El teleférico de subida a Notre Dame no opera. Pues escaleras y senderos empinados. Sin turistas. "Ruega por nosotros y por los musulmanes". Está hermanada con la basílica de Marsella, otro templo levantado en suelo escarpado, al otro lado del Mediterráneo.
Cae el sol. En distintos puntos de la capital se celebra el iftar. Los organizadores te invitan a pasar con suma amabilidad. Los comensales esperan con tranquilidad. Comienzo a charlar con tres jóvenes por google translate. Mis pintas de turista son evidentes. A las 19:20, sin mucho preámbulo, comenzamos a tragar. El guiso con aceitunas y zanahoria está bueno aunque lleva mucho tiempo servido y se ha enfriado. La sopa, sublime. Algunos comparten viandas que han traído.
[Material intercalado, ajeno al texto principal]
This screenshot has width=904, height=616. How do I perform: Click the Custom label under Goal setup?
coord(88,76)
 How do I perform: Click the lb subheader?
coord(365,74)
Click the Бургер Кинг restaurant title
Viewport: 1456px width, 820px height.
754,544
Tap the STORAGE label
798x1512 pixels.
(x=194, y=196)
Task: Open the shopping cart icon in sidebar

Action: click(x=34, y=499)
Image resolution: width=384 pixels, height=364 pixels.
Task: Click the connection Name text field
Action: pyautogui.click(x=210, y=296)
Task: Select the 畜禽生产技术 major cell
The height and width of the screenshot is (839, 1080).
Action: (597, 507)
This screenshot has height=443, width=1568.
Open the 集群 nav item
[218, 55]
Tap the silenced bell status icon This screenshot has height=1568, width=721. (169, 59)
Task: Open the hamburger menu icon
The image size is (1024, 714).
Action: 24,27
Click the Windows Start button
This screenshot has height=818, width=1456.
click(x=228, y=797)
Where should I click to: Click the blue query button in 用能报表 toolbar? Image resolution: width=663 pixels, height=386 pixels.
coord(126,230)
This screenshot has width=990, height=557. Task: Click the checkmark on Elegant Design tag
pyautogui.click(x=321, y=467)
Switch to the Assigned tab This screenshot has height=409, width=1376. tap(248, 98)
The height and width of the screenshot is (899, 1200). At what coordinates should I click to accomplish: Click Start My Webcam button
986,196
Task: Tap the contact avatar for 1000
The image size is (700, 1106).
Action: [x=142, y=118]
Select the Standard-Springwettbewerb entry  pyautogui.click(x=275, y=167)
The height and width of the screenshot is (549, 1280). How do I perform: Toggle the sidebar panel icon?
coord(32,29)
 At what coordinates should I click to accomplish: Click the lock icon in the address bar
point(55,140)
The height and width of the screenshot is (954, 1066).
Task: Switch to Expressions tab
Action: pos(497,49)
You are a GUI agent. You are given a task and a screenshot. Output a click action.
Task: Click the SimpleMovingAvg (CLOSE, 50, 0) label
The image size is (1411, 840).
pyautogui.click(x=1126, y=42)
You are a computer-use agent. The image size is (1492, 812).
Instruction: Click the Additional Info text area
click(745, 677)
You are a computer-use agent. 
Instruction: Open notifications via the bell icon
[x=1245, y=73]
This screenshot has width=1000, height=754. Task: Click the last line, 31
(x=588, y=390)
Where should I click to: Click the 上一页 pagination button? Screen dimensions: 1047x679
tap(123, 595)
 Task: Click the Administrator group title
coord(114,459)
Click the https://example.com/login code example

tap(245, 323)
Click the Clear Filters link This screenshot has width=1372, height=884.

La Catedral del Sagrado Corazón parece la central nuclear del Señor Burns.Nació el mismo año que el país se quitó el yugo francés,1962. Su interior huele a incienso. Celebran una misa y me muevo sigiloso por su parte trasera. La que controla el acceso no me quita ojo. Se me acerca y con unos modales refinadísimos me invita a abandonar el recinto. "Déjame solo hacer una foto a eso, por favor" digo señalando a una especie de ventilador aéreo. "No".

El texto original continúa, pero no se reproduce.